__GOAL OF THE EXERCISE__: Could you return every line of the material that contains the word "Task"?

__ENTRIES PROVIDED__:
↓↓↓

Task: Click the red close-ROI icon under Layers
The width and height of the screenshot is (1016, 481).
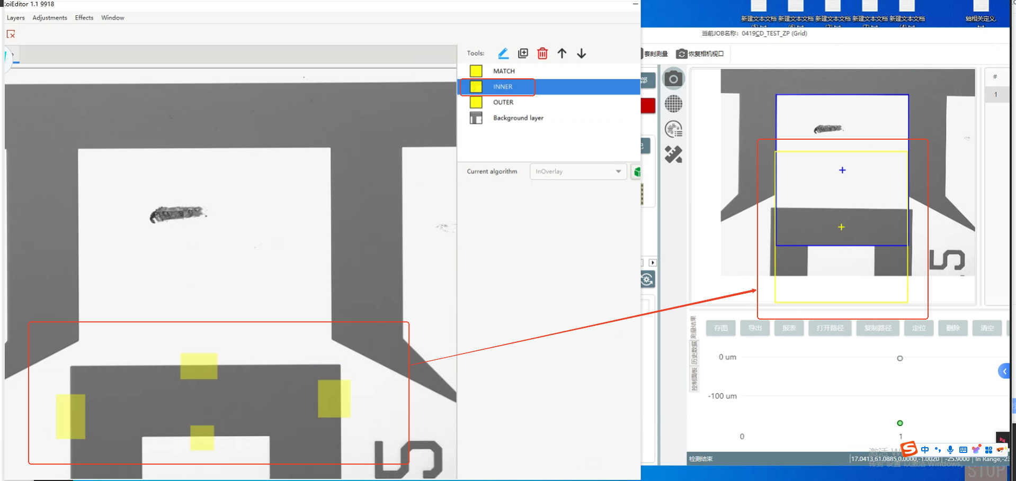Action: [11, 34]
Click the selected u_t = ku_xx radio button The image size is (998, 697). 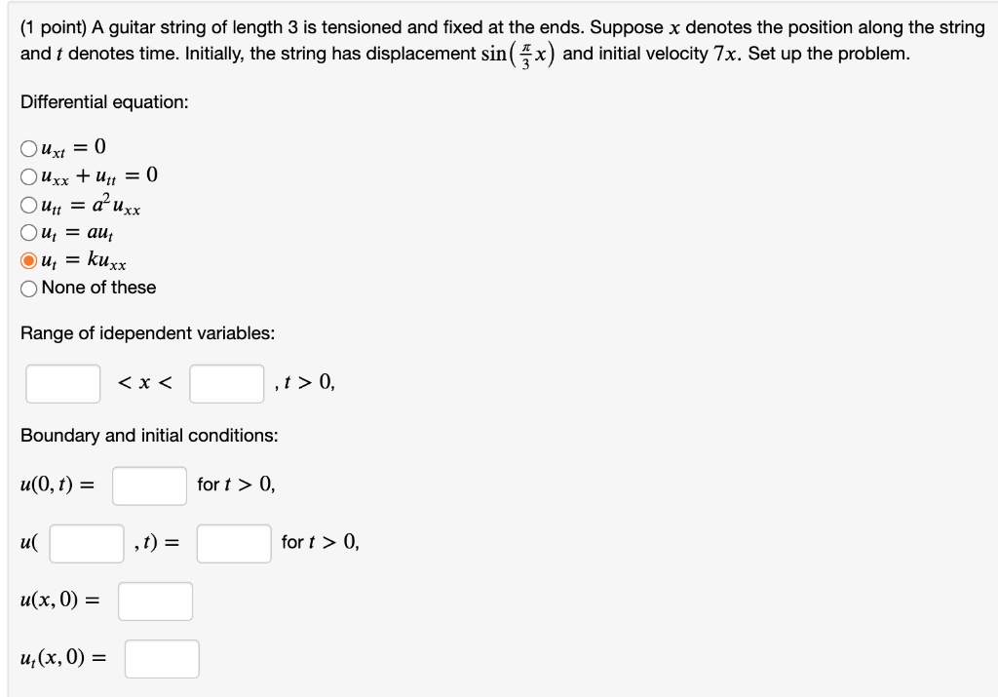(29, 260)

↑↑↑
↓↓↓

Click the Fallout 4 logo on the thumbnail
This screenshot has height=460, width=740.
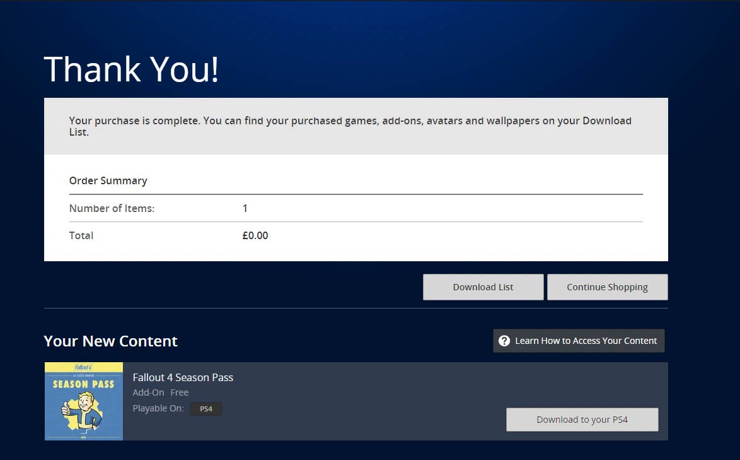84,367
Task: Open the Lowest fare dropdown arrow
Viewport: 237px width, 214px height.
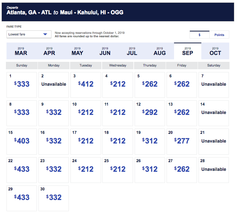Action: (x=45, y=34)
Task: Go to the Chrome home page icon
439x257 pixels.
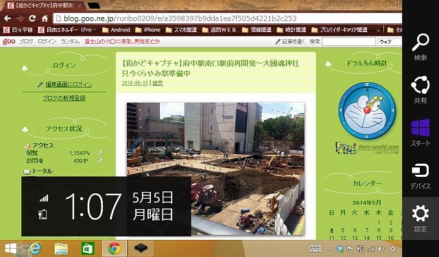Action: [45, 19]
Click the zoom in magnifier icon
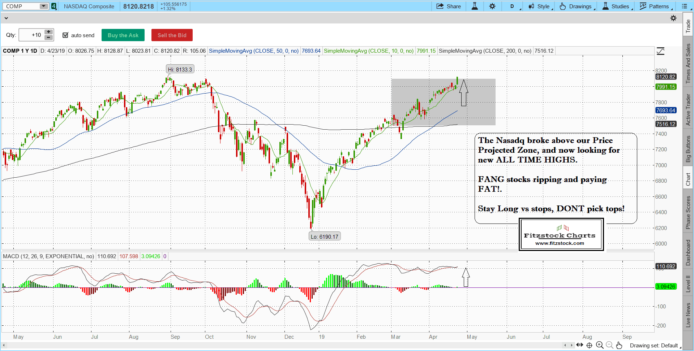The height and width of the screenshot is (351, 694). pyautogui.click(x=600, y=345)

↑↑↑

__ANSWER TO THIS EXERCISE__:
Task: Click the red close-ROI icon under Layers
Task: Open the Lowest fare dropdown arrow
Task: Go to the Chrome home page icon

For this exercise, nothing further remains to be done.